Brief ->
With the pictures omitted, output word for word the lines from the one containing "Image resolution: width=1329" through the end of the records.

Provided information ->
⟨

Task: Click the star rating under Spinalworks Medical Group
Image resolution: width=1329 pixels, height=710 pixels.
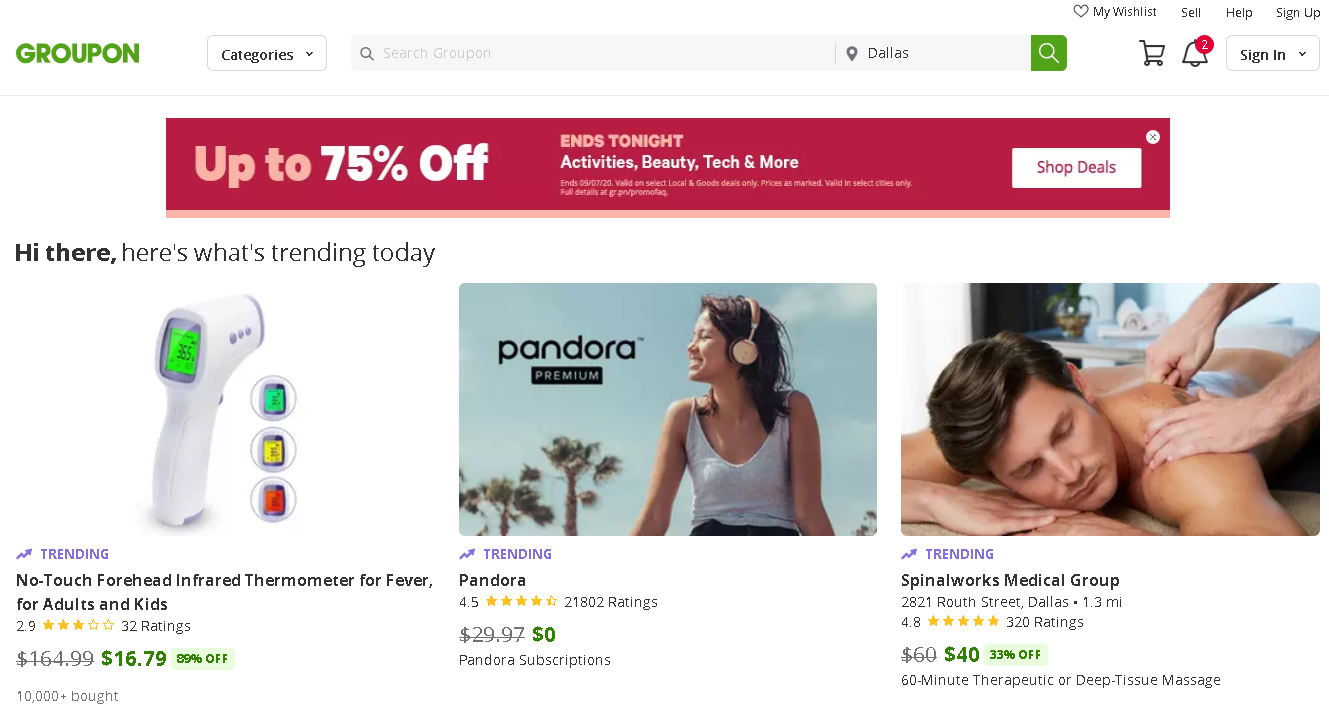Action: pyautogui.click(x=963, y=622)
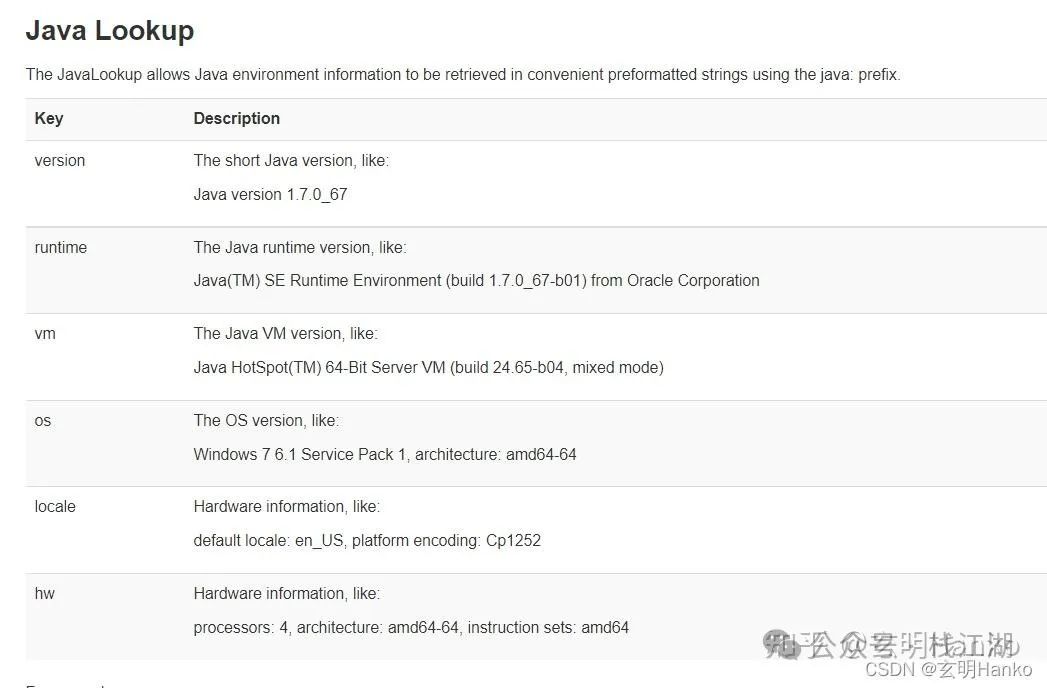Click the "default locale: en_US" example line
The height and width of the screenshot is (688, 1047).
point(367,540)
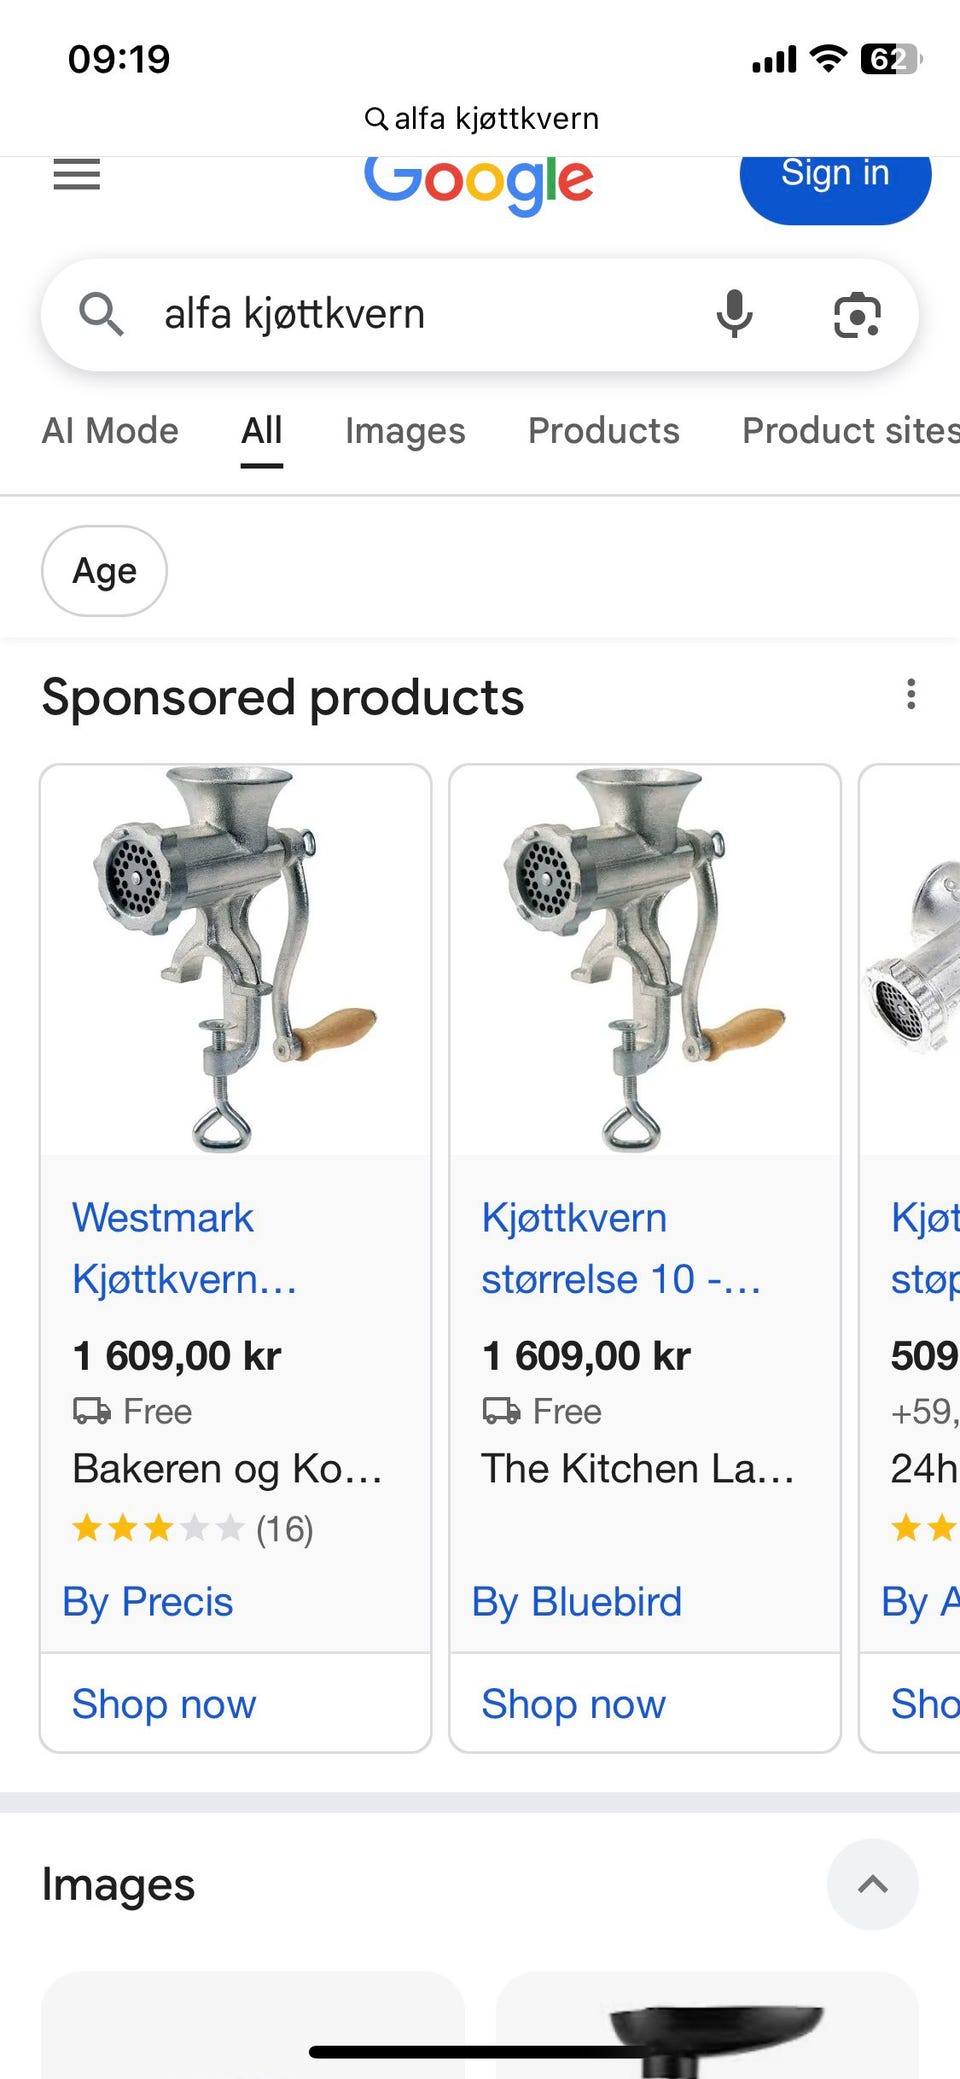Tap the voice search microphone icon

[734, 314]
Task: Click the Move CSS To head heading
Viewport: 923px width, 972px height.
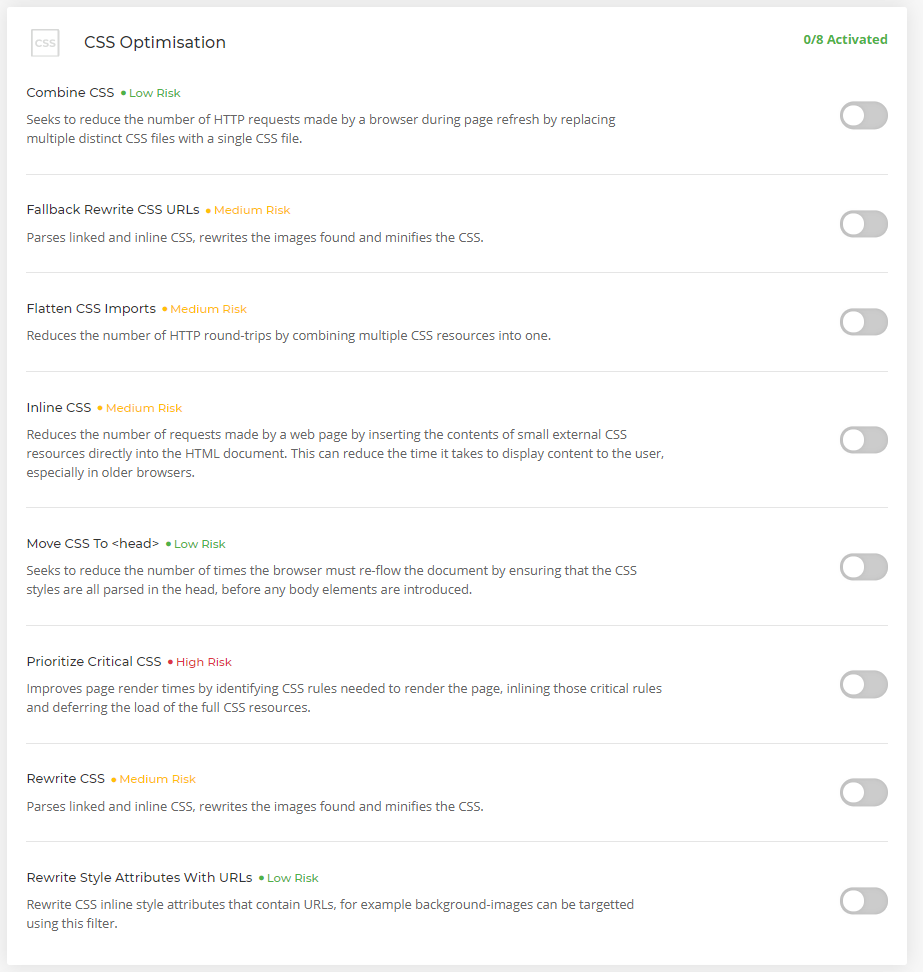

⟩

Exercise answer ->
Image resolution: width=1329 pixels, height=710 pixels.
Action: pyautogui.click(x=963, y=622)
Click the "default locale: en_US" example line
The height and width of the screenshot is (688, 1047).
point(367,540)
Tap the voice search microphone icon

[734, 314]
Task: Click the Move CSS To head heading
Viewport: 923px width, 972px height.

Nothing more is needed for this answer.